The above headline is misleading. There is not merely one trouble with salad. There are many, and I will proceed to catalogue them. I will stop only when I hit my word limit.
One. Salad in a restaurant, before an entrée, exists only to appease you. Its sole purpose is to keep your fork busy until your table’s main courses, grudgingly and reluctantly, make their way to the heat lamps, where they will wait until you finish your salad.
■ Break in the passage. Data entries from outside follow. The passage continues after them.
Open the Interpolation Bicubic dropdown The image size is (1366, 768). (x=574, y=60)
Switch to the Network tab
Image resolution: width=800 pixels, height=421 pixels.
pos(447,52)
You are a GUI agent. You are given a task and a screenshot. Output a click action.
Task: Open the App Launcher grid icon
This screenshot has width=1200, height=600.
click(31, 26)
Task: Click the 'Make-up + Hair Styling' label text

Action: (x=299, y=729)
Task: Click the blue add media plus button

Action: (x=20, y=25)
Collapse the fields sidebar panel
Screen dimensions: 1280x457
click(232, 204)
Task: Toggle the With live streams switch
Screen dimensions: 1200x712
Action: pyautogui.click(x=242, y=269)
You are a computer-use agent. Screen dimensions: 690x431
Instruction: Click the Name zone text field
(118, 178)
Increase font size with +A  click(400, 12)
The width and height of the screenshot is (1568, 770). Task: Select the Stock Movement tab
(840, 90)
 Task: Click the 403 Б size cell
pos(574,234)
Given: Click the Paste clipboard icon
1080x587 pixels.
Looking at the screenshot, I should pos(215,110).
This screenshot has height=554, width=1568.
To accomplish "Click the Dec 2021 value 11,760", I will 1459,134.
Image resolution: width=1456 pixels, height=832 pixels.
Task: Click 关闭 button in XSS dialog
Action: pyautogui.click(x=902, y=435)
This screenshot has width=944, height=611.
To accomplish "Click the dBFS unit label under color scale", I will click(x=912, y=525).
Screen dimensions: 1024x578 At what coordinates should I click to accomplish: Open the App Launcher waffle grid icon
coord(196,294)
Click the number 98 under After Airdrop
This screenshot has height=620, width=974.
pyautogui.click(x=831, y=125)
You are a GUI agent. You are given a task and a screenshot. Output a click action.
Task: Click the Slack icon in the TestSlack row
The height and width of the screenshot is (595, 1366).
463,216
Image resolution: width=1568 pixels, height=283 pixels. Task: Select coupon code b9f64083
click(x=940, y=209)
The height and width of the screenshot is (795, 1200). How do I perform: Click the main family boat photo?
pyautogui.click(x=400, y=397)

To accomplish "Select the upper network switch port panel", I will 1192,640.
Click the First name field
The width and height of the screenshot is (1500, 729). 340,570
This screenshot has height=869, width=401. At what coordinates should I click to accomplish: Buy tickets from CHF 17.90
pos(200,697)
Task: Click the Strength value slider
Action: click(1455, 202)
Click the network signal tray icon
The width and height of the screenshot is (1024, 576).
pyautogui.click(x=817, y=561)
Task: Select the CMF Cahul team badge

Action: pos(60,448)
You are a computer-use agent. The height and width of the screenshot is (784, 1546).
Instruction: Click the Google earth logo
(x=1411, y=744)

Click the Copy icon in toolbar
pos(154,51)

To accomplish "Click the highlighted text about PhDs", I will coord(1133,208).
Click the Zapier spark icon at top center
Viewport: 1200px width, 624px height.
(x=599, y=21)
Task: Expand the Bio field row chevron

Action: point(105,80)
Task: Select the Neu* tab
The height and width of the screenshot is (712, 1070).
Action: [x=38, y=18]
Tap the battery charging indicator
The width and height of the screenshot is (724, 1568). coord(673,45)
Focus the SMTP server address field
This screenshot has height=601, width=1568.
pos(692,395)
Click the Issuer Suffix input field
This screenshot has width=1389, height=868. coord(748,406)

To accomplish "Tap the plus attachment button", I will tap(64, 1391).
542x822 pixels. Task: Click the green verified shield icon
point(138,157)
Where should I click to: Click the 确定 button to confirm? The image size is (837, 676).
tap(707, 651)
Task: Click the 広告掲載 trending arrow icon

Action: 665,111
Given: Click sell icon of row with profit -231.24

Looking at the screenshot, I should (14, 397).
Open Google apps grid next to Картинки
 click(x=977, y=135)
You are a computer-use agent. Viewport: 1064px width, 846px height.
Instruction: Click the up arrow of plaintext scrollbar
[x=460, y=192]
Two. Salads always sound better than they are. I rarely order them, but recently had one that promised farm mixed greens, heart of palm, strawberries, goat cheese, and honey macadamia nuts with a strawberry balsamic and olive oil. It was actually lettuce with fruit syrup. While most menus describe lots of juicy ingredients along with the lettuce, they invariably turn out to be tiny and insignificant bits lost among the leaves.
Three. They are a waste of money. The last restaurant salad I ordered, the aforementioned strawberry extravaganza was $18. Granted, I was on vacation, and seduced by the menu description (and a large Mai Tai), but it would have been a better use of greens to take a $20 bill and light it on fire.
Four. The god-awful “entrée salad.” To justify its steep price, restaurants will toss some chicken breast or steak on lettuce leaves, often with cheese, a bread loaf’s worth of fried croutons, and creamy dressing. This completely defeats the purpose of a salad. Whatever happened to a delicate mélange of seasonal vegetables, tossed in a subtle vinaigrette? Which leads me to …
Five. What ever happened to salad dressing? I had a perfectly serviceable spinach, bleu cheese and dried cranberry salad ordered for lunch today, courtesy of a very kind defense firm that is trying to crush my client’s spirit with a barrage of needless discovery and baseless motions. But the salad came with a jiggly container of something red and fruity that I believe was intended to garnish cheesecake. It lulled me into a dispirited afternoon deposition performance.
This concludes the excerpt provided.